While in the throes of working on my first investigational new drug (IND) application with its sketchy preclinical studies (and under a tight deadline), I happily distracted myself this evening with Jesse Bering’s Why do human testicles hang like that?
Granted, Gordon Gallup et al.’s research at face value seems anthropocentric as noted by a commenter, and evolutionary psychology is a highly speculative kind of science, but it’s an engaging article thanks to Bering’s (a columnist for Scientific American) sense of humor. A couple of my favorite passages pertaining to thermoregulatory properties of the ol’ nut sack and surrounding tissues:
It’s also why it’s generally inadvisable for men to wear tight-fitting jeans or especially snug “tighty whities”–under these restrictive conditions the testicles are shoved up against the body and artificially warmed so that the cremasteric muscle cannot do its job properly. Another reason not to wear these things is that it’s no longer 1988.
Like ambient heat generated by individual solar panels, when it comes to spermatic temperatures, the whole is greater than the sum of its parts. With a keen enough eye, presumably one could master the art of “ reading” testicle alignment, using the scrotum as a makeshift room thermometer . But that’s just me speculating.
I have to tip my crone’s beribboned red hat to men for their ability to poke fun at their nether parts as Dr. Bering and many male friends and colleagues do. I used to hear such jocularity frequently thanks to my research back in the day. Gather ’round, children, and I’ll tell you a tale.
Once upon a time, my work focused on enzymes involved with androgen biosynthesis: steroid 17alpha-hydroxylase/C17-20 lyase and steroid 5alpha-reductase.
Steroid 17alpha-hydroxylase/C17-20 lyase, also known as P450C17 or CYPc17, is a dual function enzyme that, depending on signaling from other enzymes that associate with it (these other enzymes feed CYPc17 electron equivalents), either makes glucocorticoids via the 17-hydroxylation activity or androgens which are in turn converted by other enzymes to testosterone or the estrogens.

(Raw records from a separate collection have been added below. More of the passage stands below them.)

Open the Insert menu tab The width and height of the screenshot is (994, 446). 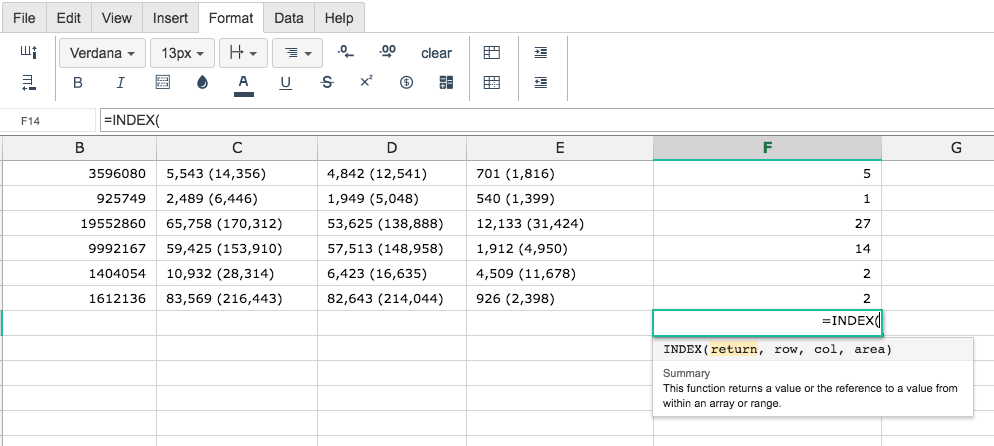[x=169, y=18]
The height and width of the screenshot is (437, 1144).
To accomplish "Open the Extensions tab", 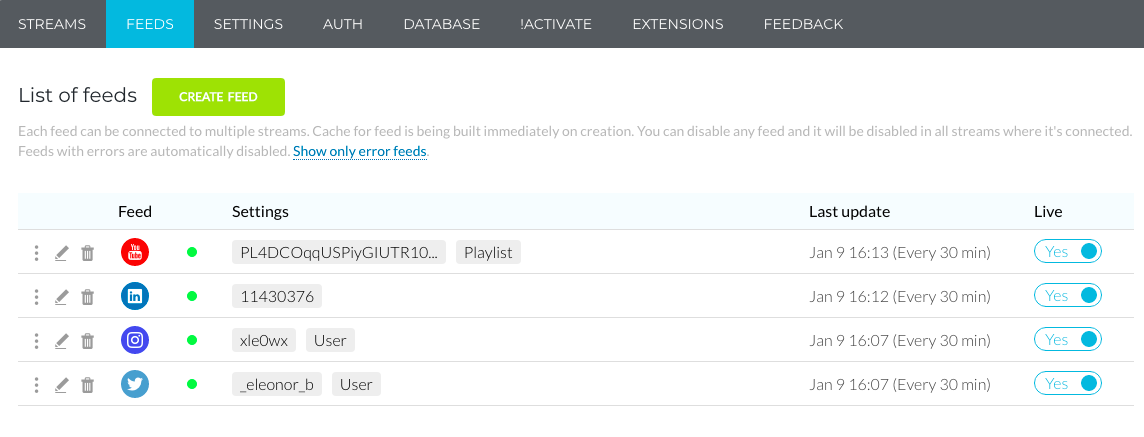I will tap(678, 24).
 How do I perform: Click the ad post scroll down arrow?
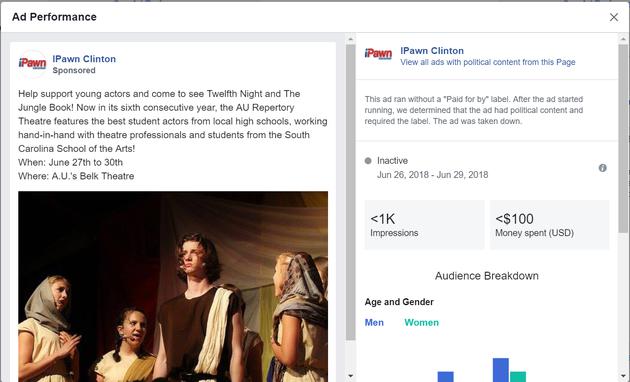(x=350, y=376)
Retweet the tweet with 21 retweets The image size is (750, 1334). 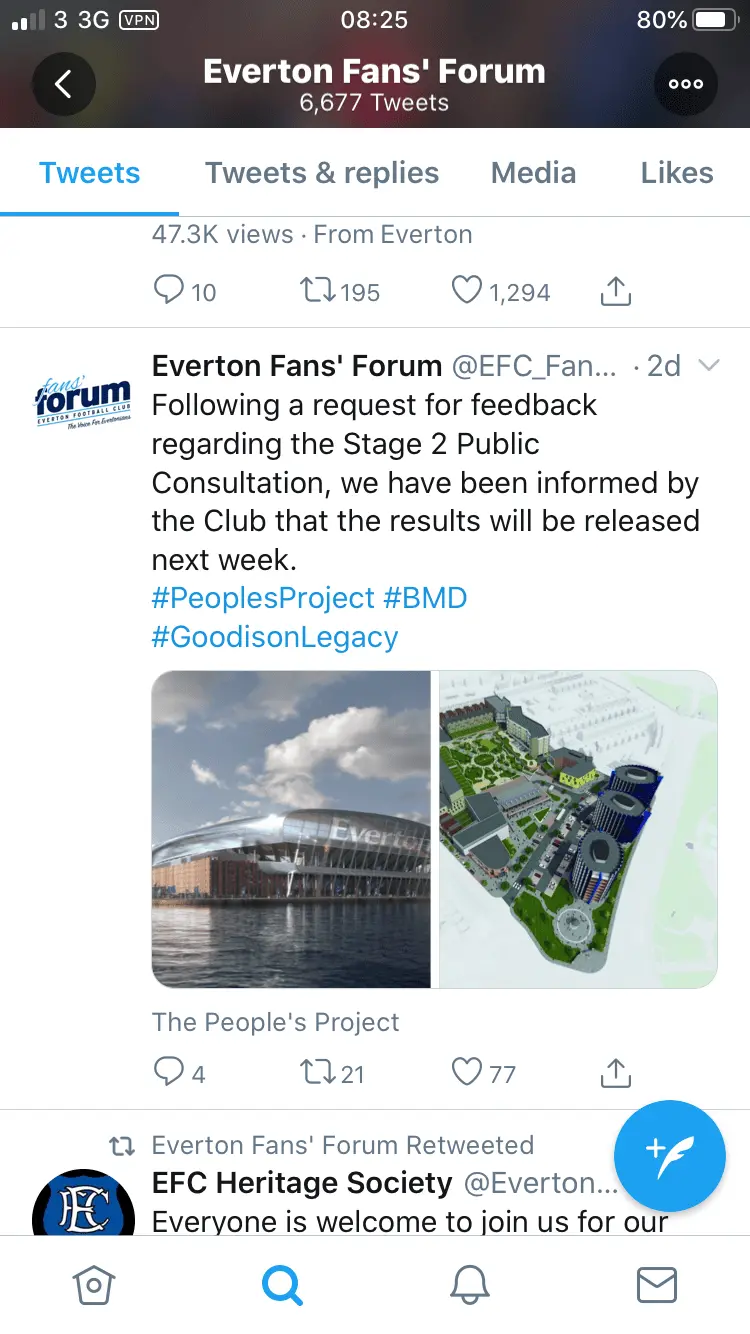coord(318,1073)
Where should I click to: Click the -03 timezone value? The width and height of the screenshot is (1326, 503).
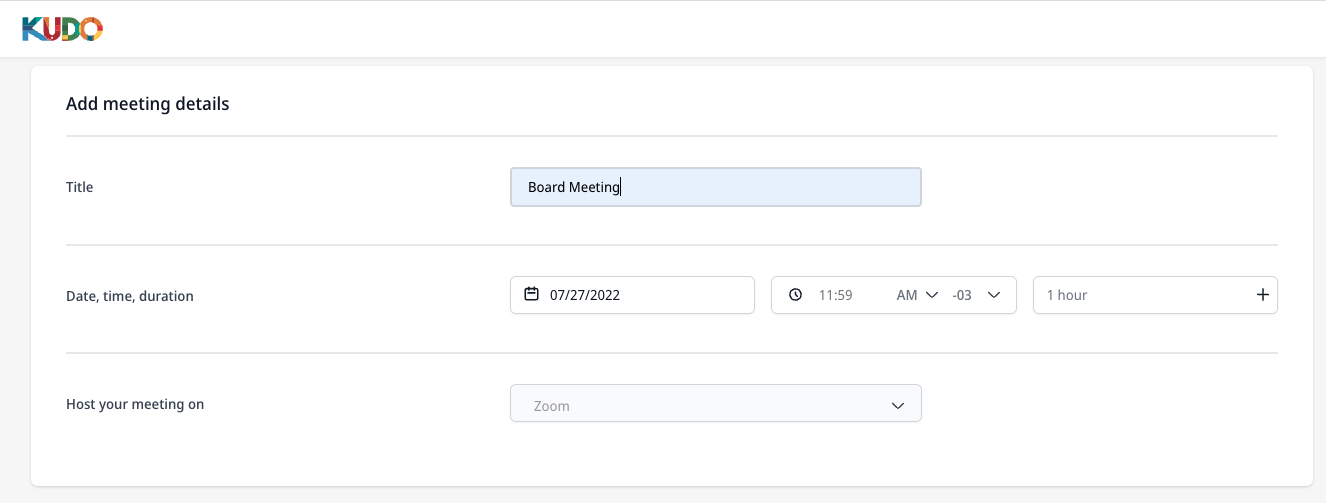point(962,295)
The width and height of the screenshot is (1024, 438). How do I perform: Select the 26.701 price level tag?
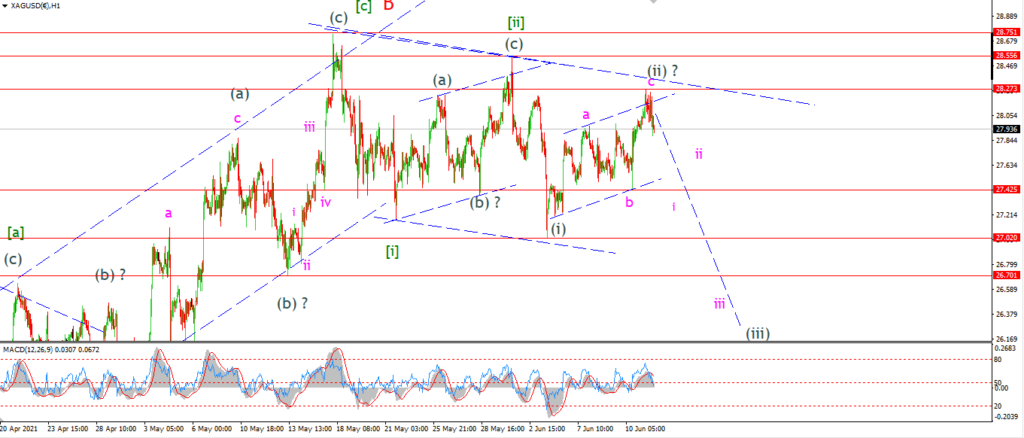coord(1003,275)
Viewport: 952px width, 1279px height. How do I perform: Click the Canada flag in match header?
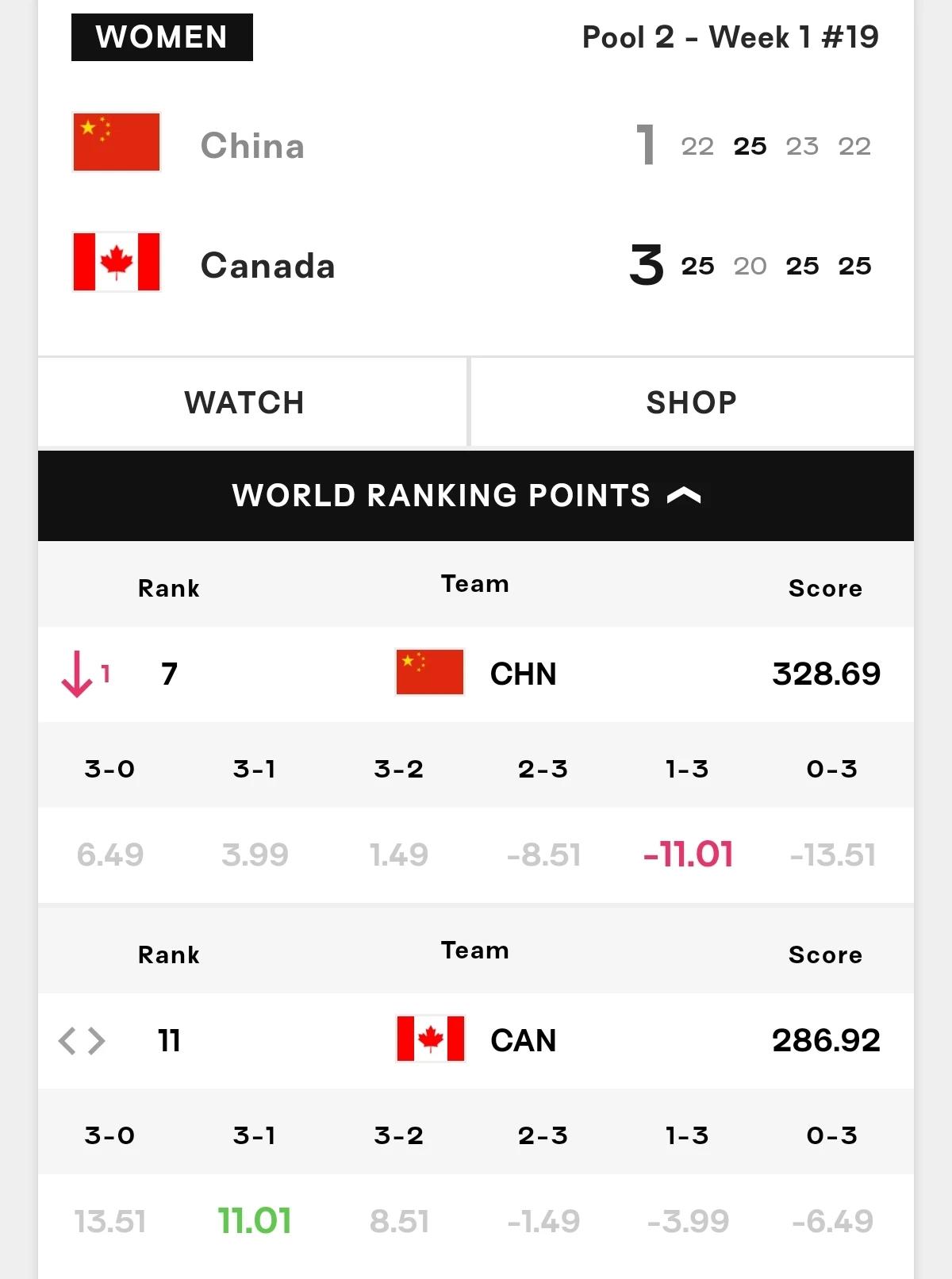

Steroidogenesis for Dummies
And here are the more detailed steps with structures:
The idea of the research was to come up with an inhibitor to act as a blockade of androgen production as a potential therapeutic for androgen-dependent prostate cancer. The bugaboo is that designing a selective inhibitor for this dual function enzyme is a tremendous hurdle, i.e., blocking C17-20 lyase activity without affecting 17-hydroxylase would be extremely difficult (one doesn’t want to fuck around with glucocorticoids in very ill patients).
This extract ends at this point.